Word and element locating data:
===============
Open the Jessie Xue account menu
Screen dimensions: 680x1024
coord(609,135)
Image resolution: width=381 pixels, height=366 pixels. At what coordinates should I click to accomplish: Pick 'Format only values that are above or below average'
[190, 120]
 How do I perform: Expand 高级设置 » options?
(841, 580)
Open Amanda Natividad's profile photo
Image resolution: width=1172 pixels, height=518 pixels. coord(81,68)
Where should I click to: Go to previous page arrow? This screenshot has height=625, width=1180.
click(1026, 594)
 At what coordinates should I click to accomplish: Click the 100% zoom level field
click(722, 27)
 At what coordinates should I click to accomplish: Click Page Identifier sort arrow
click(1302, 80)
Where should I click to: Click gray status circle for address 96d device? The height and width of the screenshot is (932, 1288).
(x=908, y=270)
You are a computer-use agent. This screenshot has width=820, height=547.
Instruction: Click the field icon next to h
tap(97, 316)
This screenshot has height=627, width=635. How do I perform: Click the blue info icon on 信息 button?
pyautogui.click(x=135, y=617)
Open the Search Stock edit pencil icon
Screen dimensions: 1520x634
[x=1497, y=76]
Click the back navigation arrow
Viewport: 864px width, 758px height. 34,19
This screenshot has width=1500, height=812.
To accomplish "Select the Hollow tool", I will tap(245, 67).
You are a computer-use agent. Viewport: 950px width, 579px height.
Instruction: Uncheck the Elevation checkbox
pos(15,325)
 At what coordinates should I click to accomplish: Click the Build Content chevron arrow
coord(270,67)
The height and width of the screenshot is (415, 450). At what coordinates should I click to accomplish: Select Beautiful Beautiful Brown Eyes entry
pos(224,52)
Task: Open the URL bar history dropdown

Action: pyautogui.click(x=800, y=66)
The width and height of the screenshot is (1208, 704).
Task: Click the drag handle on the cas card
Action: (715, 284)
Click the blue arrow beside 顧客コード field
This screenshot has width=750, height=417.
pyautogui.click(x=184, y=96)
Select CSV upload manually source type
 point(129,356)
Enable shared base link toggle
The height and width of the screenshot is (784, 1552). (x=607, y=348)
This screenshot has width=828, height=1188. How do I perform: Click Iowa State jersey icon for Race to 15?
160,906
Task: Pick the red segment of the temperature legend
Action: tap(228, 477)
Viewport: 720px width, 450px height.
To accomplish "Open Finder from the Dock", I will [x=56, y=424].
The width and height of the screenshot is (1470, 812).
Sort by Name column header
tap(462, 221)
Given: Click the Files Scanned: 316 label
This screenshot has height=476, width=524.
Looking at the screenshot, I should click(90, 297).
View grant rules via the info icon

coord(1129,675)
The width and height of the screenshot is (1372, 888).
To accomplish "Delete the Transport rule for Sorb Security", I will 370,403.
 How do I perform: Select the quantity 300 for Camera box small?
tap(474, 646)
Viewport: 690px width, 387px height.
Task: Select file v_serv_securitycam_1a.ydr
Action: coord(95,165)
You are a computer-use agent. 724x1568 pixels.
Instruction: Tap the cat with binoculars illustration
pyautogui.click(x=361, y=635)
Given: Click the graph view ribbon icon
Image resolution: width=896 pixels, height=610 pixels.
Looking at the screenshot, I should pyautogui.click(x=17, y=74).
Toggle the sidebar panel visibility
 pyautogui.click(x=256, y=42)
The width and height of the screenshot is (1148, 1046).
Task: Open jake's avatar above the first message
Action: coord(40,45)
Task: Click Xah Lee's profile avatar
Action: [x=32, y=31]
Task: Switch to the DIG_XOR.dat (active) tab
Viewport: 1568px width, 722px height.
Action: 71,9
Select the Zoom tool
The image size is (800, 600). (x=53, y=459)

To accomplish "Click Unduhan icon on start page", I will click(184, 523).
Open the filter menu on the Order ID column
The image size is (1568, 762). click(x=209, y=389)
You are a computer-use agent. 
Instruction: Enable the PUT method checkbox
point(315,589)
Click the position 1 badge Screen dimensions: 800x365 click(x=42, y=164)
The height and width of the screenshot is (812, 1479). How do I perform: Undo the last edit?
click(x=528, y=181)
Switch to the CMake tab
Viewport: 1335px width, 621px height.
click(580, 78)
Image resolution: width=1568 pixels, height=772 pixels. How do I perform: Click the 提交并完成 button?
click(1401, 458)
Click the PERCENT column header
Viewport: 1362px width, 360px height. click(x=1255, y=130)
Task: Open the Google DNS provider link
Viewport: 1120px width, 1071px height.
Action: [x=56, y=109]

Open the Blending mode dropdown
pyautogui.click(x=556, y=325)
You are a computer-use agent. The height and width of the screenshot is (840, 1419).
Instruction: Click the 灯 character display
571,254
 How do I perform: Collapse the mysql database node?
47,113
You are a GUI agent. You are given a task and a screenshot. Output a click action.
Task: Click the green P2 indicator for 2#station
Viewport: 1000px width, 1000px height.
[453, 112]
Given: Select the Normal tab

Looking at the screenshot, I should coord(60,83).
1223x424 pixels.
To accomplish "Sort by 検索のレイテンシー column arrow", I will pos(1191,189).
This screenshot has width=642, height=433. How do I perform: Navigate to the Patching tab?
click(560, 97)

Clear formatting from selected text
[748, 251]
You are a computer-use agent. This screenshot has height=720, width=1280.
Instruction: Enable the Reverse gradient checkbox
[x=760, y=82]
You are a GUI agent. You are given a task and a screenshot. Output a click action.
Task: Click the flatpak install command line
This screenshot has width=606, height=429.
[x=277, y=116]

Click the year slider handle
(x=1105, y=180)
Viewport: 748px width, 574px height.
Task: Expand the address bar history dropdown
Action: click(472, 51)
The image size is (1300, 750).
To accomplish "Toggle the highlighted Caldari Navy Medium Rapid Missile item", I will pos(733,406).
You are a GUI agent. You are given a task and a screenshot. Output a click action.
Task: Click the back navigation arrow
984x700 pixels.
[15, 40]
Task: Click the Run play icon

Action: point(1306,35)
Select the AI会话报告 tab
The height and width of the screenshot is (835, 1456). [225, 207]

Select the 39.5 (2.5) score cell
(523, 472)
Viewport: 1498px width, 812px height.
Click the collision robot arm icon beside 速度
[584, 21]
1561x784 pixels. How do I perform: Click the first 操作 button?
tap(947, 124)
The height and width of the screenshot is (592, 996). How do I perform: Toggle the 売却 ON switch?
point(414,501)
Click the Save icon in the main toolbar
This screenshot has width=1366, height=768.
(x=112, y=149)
===============
### WHAT IS NEEDED
List every line of the entries above that contains the word "profile".

### RESULT FOR THIS EXERCISE
Open Amanda Natividad's profile photo
Task: Click Xah Lee's profile avatar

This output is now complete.